→ **EXERCISE AIM**
Gather every line in the records below that contains the word "agent".

*** Opening RECORD EXTRACTS ***

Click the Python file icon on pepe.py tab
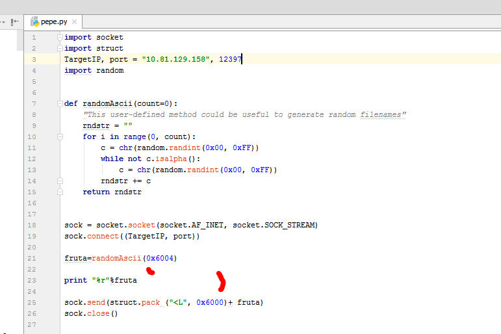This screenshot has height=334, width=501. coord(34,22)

*** Closing RECORD EXTRACTS ***
*** Opening RECORD EXTRACTS ***

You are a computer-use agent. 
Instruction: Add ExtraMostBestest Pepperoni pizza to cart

*** Closing RECORD EXTRACTS ***
*** Opening RECORD EXTRACTS ***

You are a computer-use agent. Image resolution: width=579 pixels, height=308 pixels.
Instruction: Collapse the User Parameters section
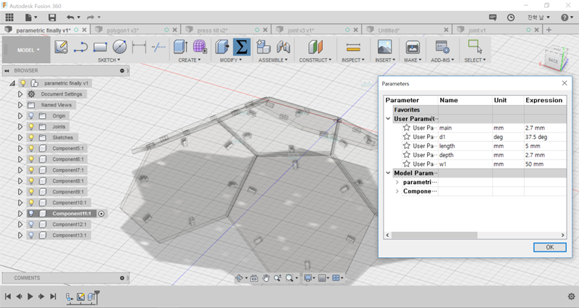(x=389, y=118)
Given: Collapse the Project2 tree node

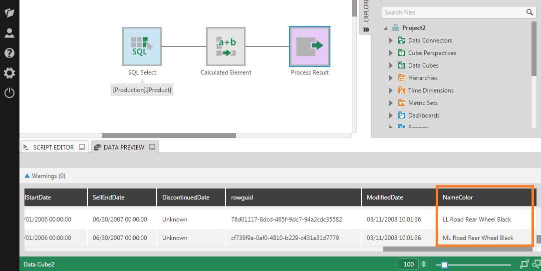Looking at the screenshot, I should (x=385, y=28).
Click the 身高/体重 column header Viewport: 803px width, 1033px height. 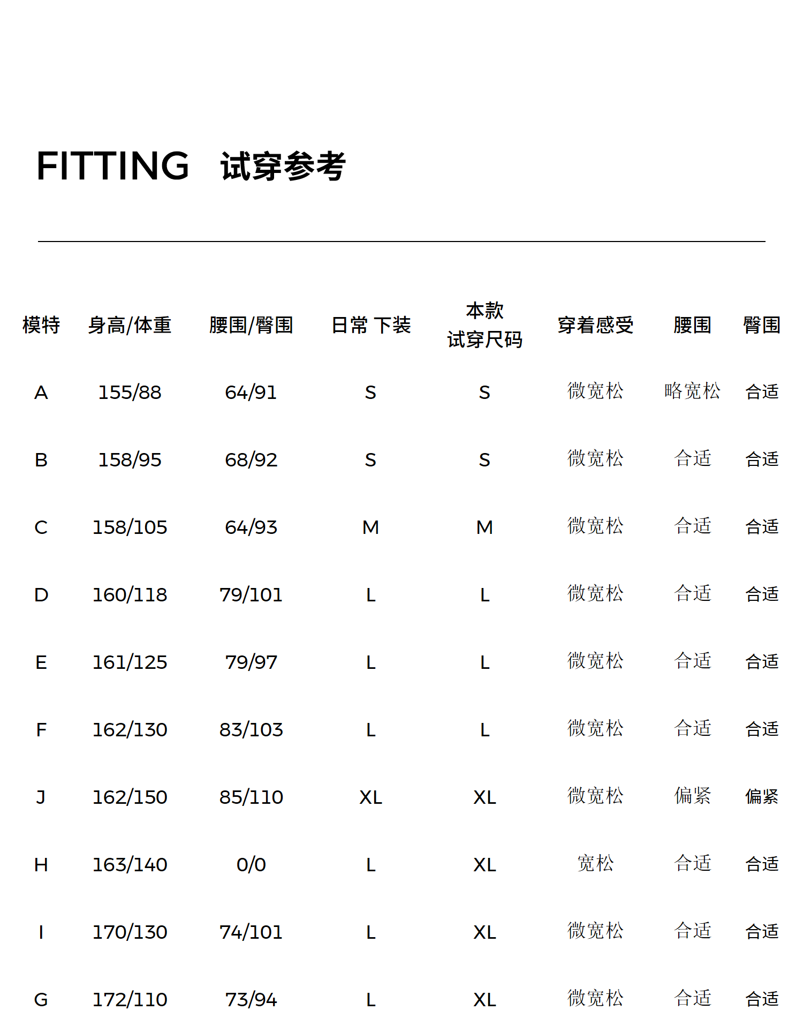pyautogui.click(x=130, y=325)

*** Closing RECORD EXTRACTS ***

→ **SOLUTION FOR THIS EXERCISE**
You are a computer-use agent. 
You are a computer-use agent. Image resolution: width=579 pixels, height=308 pixels.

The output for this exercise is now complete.